La parroquia de Km 5 prepara una peña y nuevos espacios de encuentro por sus 57 años
La comunidad de Nuestra Señora del Valle celebrará el aniversario con distintas propuestas abiertas a los vecinos. Habrá una peña folclórica el 20 de septiembre, una corrida y caminata en octubre, encuentros con adultos mayores y jóvenes, y un nuevo espacio comunitario denominado “Blablazo”.
La Parroquia Nuestra Señora del Valle de Km 5 se prepara para celebrar sus 57 años de presencia en la comunidad con una serie de actividades destinadas a fortalecer los vínculos entre los vecinos y generar espacios de encuentro.
El aniversario se conmemorará el próximo 19 de septiembre y, en ese marco, la parroquia comenzó a organizar distintas propuestas para compartir con la comunidad. En diálogo con Crónica, el padre Jacob destacó la importancia de celebrar no solamente la trayectoria de la institución religiosa, sino también su vínculo con las distintas generaciones que han formado parte de ella.
“Este 19 de septiembre cumple 57 años de presencia aquí en nuestro barrio. Estamos organizando distintas actividades para promover el encuentro entre los vecinos y vivir esta experiencia hermosa de interactuar entre todos”, explicó.
Entre las primeras propuestas anunciadas se encuentra una peña folclórica prevista para el 20 de septiembre, mientras que todavía resta confirmar el lugar y el horario. La celebración continuará durante octubre con una propuesta deportiva abierta a la comunidad: una corrida y caminata prevista para el 4 de octubre, que se desarrollará bajo la iniciativa “Camino a Crónica”.
La agenda también contempla actividades destinadas a los adultos mayores y encuentros con jóvenes, que incluirán charlas y distintas propuestas de participación comunitaria. “Tenemos distintas actividades con los adultos mayores y también algún encuentro con los jóvenes, con algunas charlas. Todo en el marco del aniversario de la parroquia”, señaló el sacerdote.
Una comunidad que busca volver a encontrarse
Más allá de las celebraciones por el aniversario, desde la parroquia remarcaron que las actividades responden a una necesidad que vienen observando entre los vecinos: recuperar espacios de escucha, acompañamiento y encuentro.

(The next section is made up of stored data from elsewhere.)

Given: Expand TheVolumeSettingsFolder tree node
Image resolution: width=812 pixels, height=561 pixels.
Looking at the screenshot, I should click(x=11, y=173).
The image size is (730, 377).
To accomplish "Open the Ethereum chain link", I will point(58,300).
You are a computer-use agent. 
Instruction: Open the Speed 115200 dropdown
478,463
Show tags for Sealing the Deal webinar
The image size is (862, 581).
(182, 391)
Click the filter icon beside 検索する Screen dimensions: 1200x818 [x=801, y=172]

El padre Jacob explicó que la Iglesia atraviesa actualmente un proceso de escucha de las distintas realidades de las comunidades, lo que permitió identificar situaciones vinculadas a la soledad, las dificultades económicas y los problemas familiares y afectivos. “Se escucha mucho la necesidad de encuentro, la necesidad de escucha, de acompañamiento. Mucha gente sola, mucha gente superada por situaciones económicas, pero también situaciones familiares y afectivas”, sostuvo a nuestro equipo.
En ese sentido, también señaló que existen personas que atraviesan situaciones de fragilidad emocional y mental y que, frente a ese escenario, la parroquia busca generar espacios donde puedan sentirse acompañadas. “Hemos percibido que cuando generamos este momento de encuentro, la gente se va muy aliviada y se genera un vínculo tan lindo que después se puede acompañar”, expresó a nuestro equipo.

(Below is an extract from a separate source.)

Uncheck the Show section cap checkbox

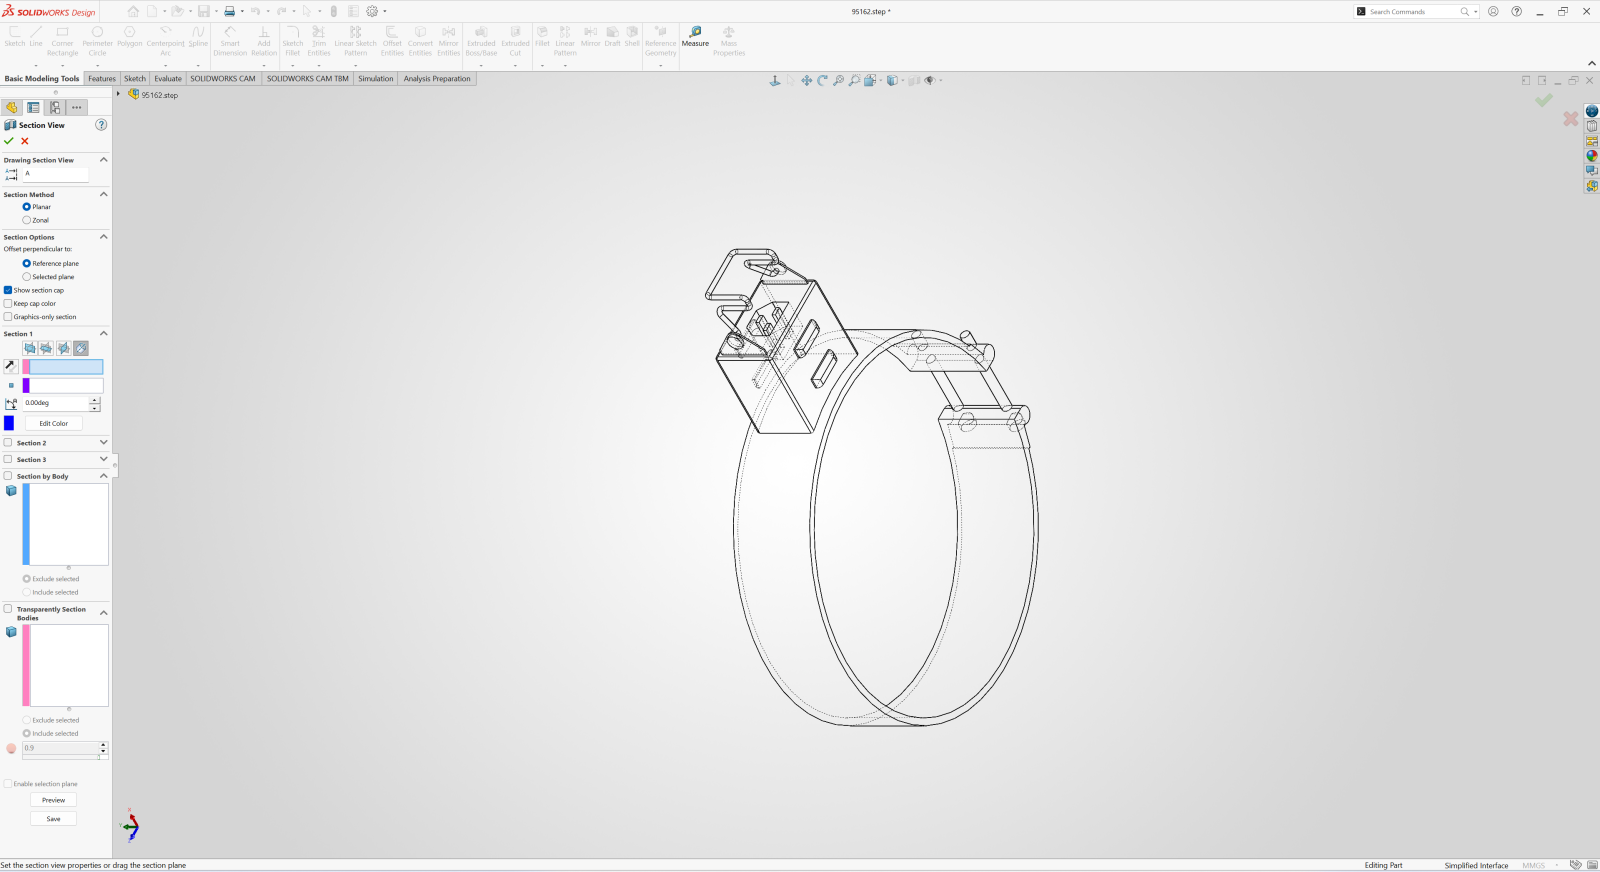8,290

Para el sacerdote, ese acompañamiento no depende únicamente de la figura religiosa, sino que también puede construirse desde la propia comunidad. “Estoy viendo cómo la comunidad se va sumando a este acompañamiento, a estos vínculos, y se van fortaleciendo los vínculos en nuestra comunidad”, afirmó.
“Blablazo”, un nuevo espacio para compartir
En línea con ese objetivo, la parroquia pondrá en marcha la próxima semana un nuevo espacio comunitario denominado “Blablazo”, que funcionará los miércoles a las 11.
La propuesta estará abierta a los vecinos y tendrá como eje central la posibilidad de encontrarse, conversar, escuchar y ser escuchados, con una orientación que acompañará cada encuentro. “Los miércoles a las 11 vamos a tener un encuentro que se llama Blablazo, donde los vecinos van a tener la oportunidad de venir a compartir”, contó Jacob.
La iniciativa busca que quienes participen puedan disponer de un momento de encuentro y diálogo y, además, generar vínculos que puedan sostenerse en el tiempo.
La intención es que una vez al mes ese espacio tenga además una modalidad más festiva, incorporando actividades como música, baile y canto. “Queremos compartir un momento de escucha, de encuentro, de escuchar, ser escuchados, y que una vez al mes también podamos tener un encuentro un poquito más festivo, en el sentido de que podamos bailar, cantar y hacer alguna cosa más que ayude a que el vínculo se fortalezca”, explicó.